I probably should have clarified that in the case of raws, I count as "middle" everything which is not on the border, that is not first or last raw. 

This caveat actually plays in the situation of the universe anthropic fine-tuning by many parameters. The number not-perfectly-fine-tuned universes is much larger than the set of fine-tuned ones. This means lower concentration of civilizations in space compared with "optimal universe". Seems to be solution of the Fermi paradox. 

Thank for the link.

Each reference class has its own end.

I initially read this as "you infer or choose reference classes based on what you want to predict", taking end to mean purpose of the reference class.  But you're talking end more literally, for reference classes that have a duration.  I think that's a little more suspect.  

The reference class problem seems to apply equally to SIA and SSA, and in fact to non-anthropic probability as well.  Categories are simply not natural things, and there is no "correct" reference class.

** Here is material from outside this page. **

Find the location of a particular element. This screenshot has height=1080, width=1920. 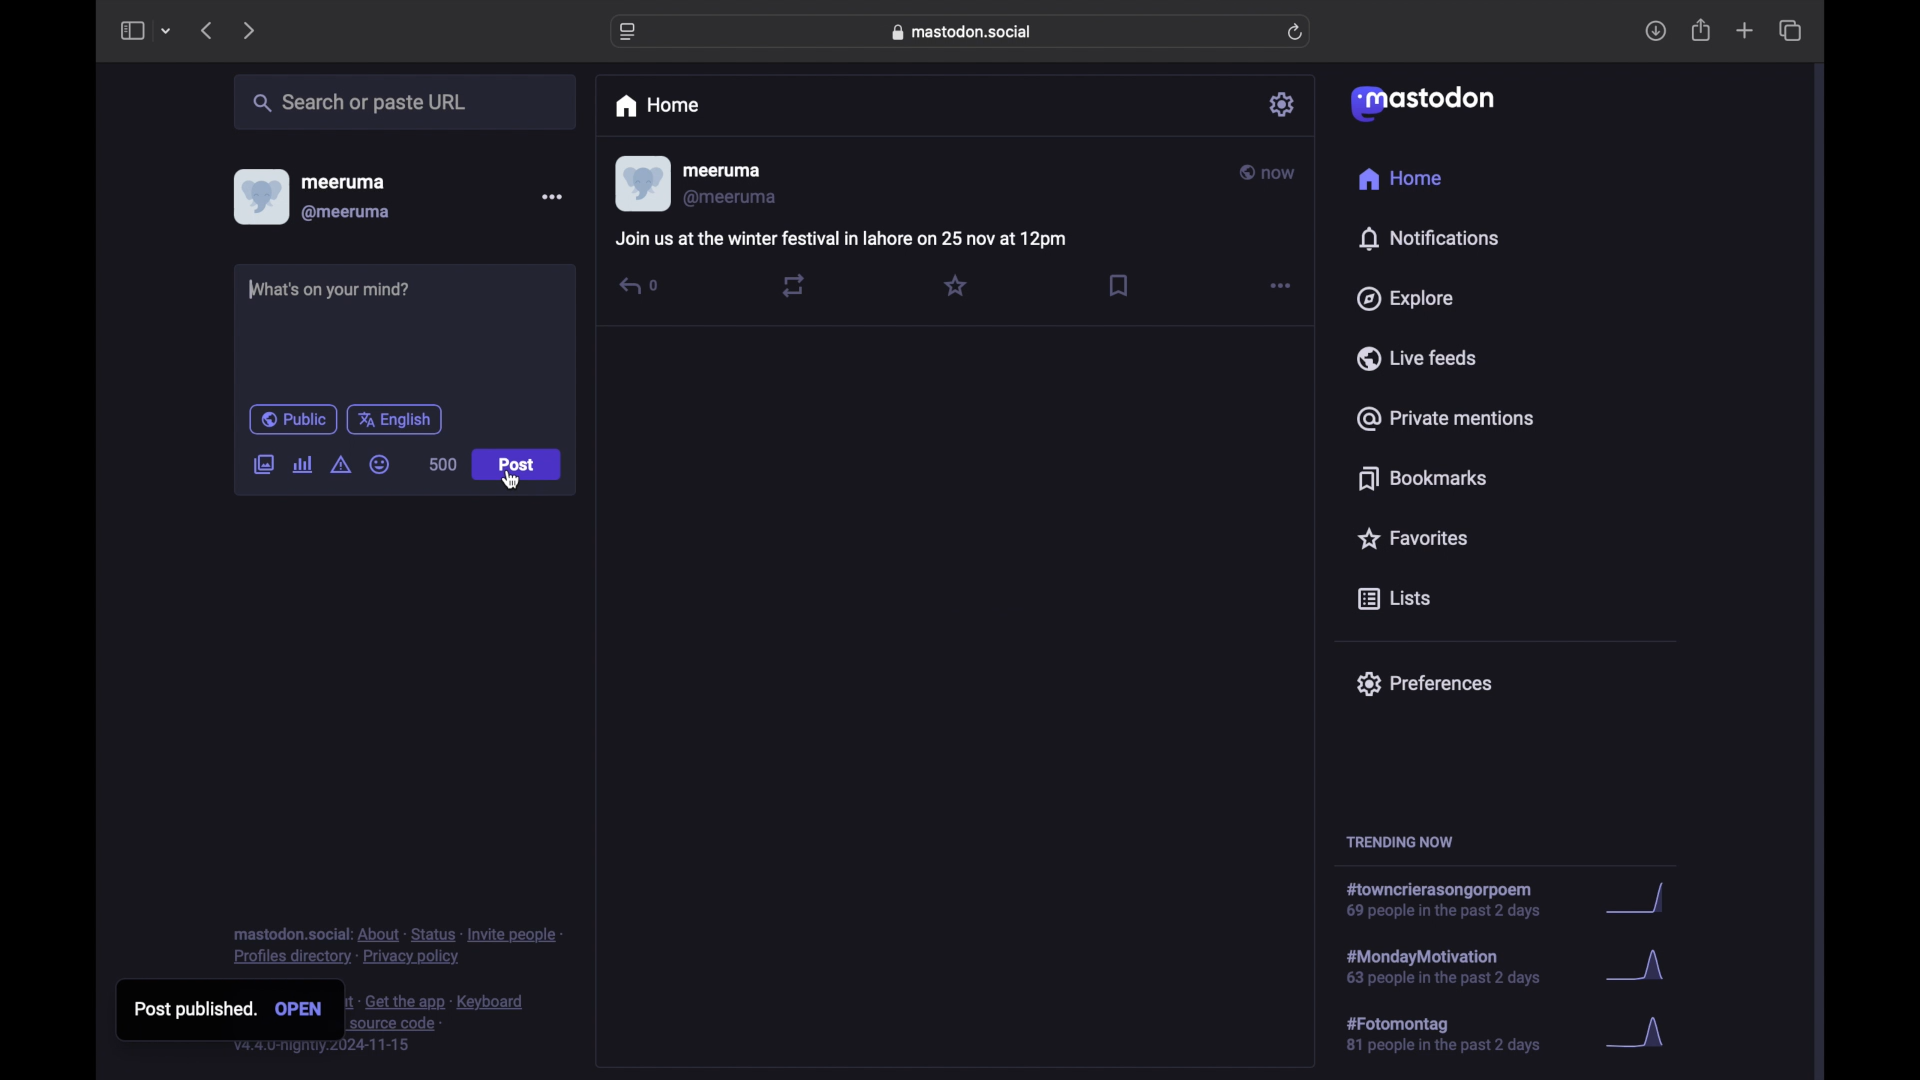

I actually meant "you infer or choose reference classes based on what you want to predict", but my point of interest was specific application of the problem, that is, Doomsday argument. 

If I am randomly put into a 2d grid of rooms, assuming that "random" means that I have an equal probability of ending up in any room, then shouldn't I be equally likely to end up in the border rooms as in the middle rooms?

I mean by "middle" a large region of rooms which are not on borders, like between 20 and 80, not exactly room 50. Should clarify it in the post.

More likely actually*. The trick is people are using middle, to mean** 'middle rooms, or close to middle rooms', and are trying to riff off the central limit theorem or something.

*The actual probability depends on whether the grid has an even or odd number of columns/rows (and if it's big enough that the middle and the border are different).

1 2 3

4 5 6

8 9 0

Odd both ways, probability of having a border room is actually a lot larger.

1234

5678

9012

3456

The 'middle' is larger for an even number of columns and rows. But the border is still bigger than the center. The bigger it gets, the more this is the case.


**Above this is clarified to something very different: middle as any 'non-border room'.